Aim: Copy out the part of the material that opens with the line containing "How do I perform: Select" and closes with the line containing "pos(506,84)", requests included, and shift every coordinate in the answers up by 8.

Records for this exercise:
• • • • •
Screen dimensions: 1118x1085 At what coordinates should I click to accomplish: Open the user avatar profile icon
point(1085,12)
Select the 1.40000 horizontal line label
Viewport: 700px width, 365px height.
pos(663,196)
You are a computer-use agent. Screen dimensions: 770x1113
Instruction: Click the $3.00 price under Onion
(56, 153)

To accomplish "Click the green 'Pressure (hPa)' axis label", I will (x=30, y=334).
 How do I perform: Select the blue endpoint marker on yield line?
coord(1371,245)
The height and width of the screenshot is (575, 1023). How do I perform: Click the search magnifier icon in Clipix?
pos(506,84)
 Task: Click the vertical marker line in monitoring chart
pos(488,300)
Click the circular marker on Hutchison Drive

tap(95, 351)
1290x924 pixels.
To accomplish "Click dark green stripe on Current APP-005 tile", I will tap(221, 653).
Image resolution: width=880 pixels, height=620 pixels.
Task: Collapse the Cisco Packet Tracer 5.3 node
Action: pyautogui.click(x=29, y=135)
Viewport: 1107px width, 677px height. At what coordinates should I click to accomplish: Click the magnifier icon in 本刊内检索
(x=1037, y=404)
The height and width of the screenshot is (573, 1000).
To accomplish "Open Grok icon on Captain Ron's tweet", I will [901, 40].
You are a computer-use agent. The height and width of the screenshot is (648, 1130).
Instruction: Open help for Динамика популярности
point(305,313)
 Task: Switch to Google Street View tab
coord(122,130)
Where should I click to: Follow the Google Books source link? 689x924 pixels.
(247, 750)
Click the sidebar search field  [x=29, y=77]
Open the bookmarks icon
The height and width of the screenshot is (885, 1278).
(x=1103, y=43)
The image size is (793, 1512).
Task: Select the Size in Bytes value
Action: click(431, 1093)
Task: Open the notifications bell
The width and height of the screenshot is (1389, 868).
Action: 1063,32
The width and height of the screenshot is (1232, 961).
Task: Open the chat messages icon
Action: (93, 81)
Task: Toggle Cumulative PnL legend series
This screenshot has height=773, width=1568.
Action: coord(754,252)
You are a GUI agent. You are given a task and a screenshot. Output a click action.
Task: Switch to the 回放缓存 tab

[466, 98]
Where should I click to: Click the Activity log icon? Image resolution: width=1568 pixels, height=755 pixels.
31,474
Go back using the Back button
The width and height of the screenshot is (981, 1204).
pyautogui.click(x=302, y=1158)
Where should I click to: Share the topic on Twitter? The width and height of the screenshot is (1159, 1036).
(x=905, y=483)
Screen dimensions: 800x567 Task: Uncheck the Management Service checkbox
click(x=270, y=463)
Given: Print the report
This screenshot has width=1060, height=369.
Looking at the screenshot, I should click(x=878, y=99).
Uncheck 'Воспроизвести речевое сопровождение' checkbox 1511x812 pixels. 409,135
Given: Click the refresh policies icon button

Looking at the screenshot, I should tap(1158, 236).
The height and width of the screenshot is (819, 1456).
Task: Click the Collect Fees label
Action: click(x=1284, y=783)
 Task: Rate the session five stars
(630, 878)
• • • • •
Task answer:
 How do I perform: Select the blue endpoint marker on yield line?
coord(1379,253)
The height and width of the screenshot is (575, 1023). How do I perform: Click the search magnifier icon in Clipix?
pos(514,92)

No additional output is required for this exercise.